= Giuseppe Colucci (historian) =

Italian historian

Giuseppe Colucci (born Penna San Giovanni, 19 March 1752 - died Fermo, 16 March 1809) was an Italian historian and antiquarian, specializing in the antiquities of central Italy. His works include Antichità Picene in 32 volumes, and Antichità Ascolane.

==Life and career==
Giuseppe Colucci was born in Penna San Giovanni in 1752, the son of Nicolantonio Colucci and Palma Martini. Giuseppe began his studies in his birthplace and continued them in Fermo with the Jesuits from 1768. In 1775, he became a priest, and in 1781 earned a degree in civil and canon law.

Passionate about history and archaeology, he extensively engaged in on-site research, for which he received praise and established connections within the curia and the Italian cultural academic world. As was customary for scholars of his time, he was admitted to various academies, including the Accademia degli Erranti, the Accademia Georgica, the Accademia Clementina of Bologna, and the Pontifical Academy of Arcadia (under the pseudonym Lacinio Telamonio).

He was a significant historian and scholar of the antiquities of central Italy. His most notable works are the Antichità Picene (Antiquities of Marche), a compendium comprising a remarkable 32 volumes, and the Antichità Ascolane (Antiquities of Ascoli). In 1786, Colucci published the first volume of Antichità Picene in Fermo, which would become his most important work. He dedicated the book to pope Pio VI, who was so impressed that he granted to Colucci the access to the libraries and archives of the Piceno region, also stipulating that "each city, town, or castle in the Piceno should acquire a copy of the work". After establishing his own printing press, Colucci produced another thirty volumes on the subject over the course of a decade. This work, while occasionally criticized for its organization and sometimes regionalistic style, became essential for the study of Picene history, described by the Treccani Encyclopedia as "a precious and irreplaceable source".
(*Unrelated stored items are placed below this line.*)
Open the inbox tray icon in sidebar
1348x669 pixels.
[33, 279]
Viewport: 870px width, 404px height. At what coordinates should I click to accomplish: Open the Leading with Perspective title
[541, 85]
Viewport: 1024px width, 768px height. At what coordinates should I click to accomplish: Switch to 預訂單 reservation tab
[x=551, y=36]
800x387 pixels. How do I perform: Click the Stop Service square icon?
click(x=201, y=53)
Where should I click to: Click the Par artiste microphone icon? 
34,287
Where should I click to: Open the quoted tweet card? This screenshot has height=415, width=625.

Due to the military events that involved the Italian territory at the end of the 18th century, Colucci suspended his publications in 1797, although he continued to collect essays and material (including works by Lazzari and others). Having become the vicar general in Orvieto in 1800, he was unable to return to publishing the additional material due to his intensive activities. He died in Fermo on March 16, 1809.